Berg bei Eurasburg – Schnell belegt waren die rund 70 Sitzplätze im Veranstaltungssaal des Landgasthofes Berg am Sonntagvormittag. Denn dem CSU-Ortsverband Eurasburg gelang es, den Fraktionsvorsitzenden der Europäischen Volkspartei Manfred Weber zu einem Neujahrsempfang ins Oberland zu locken.

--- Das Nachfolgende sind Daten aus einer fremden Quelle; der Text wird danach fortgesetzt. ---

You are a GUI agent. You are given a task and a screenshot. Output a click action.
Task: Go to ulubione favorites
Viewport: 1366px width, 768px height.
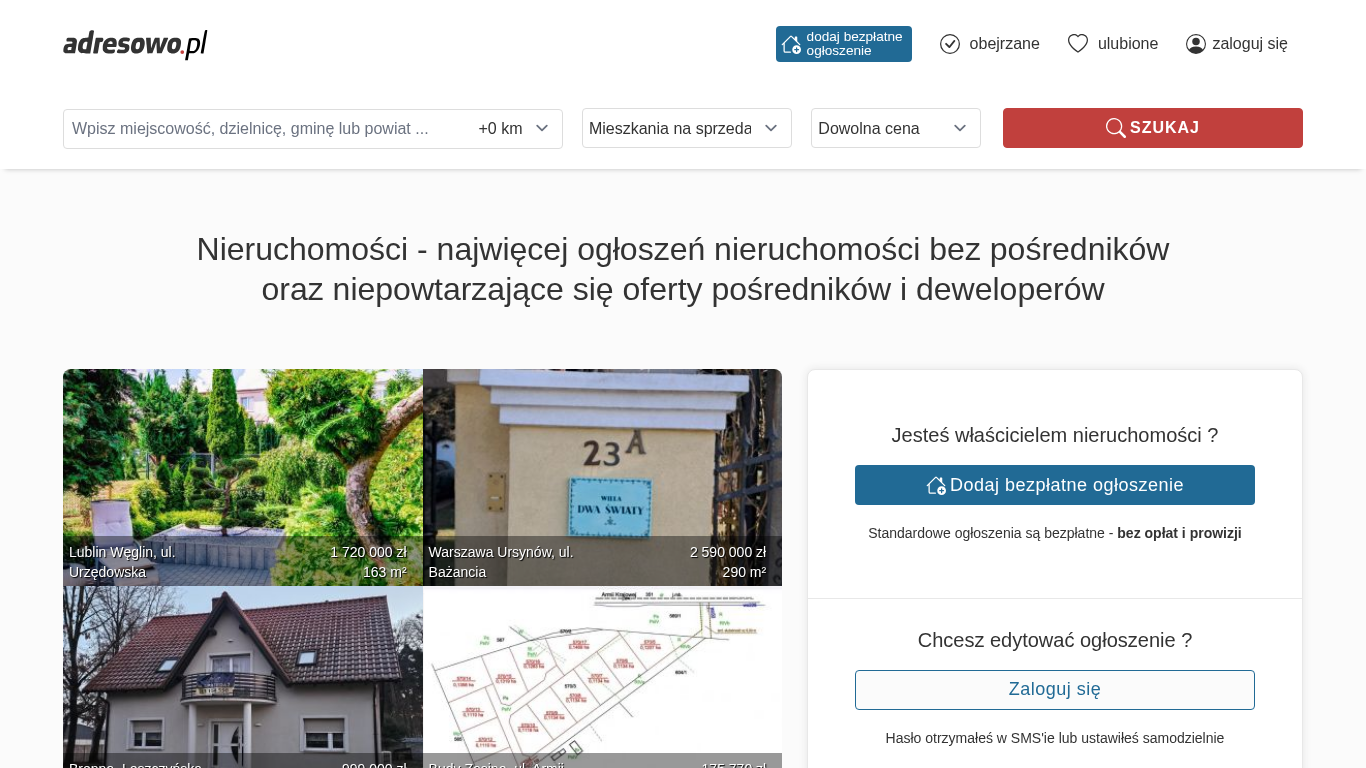(x=1127, y=44)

„Wir können mit den großen Politikern Kontakt halten“, frohlockte CSU-Ortsvorsitzender Peter Pelz. Wie der ebenfalls anwesende Landtagsabgeordnete Martin Bachhuber und Landratskandidat Anton Demmel zeigte er sich enttäuscht darüber, dass Manfred Weber nicht zum Präsidenten der Europäischen Kommission gewählt wurde. „Das war ein harter Schlag für unsere Wähler“, erklärte Bachhuber. Pelz wurde noch deutlicher: „Weber hätte es besser gemacht als die Nixe“. Mit Nixe meinte er natürlich Ursula von der Leyen. 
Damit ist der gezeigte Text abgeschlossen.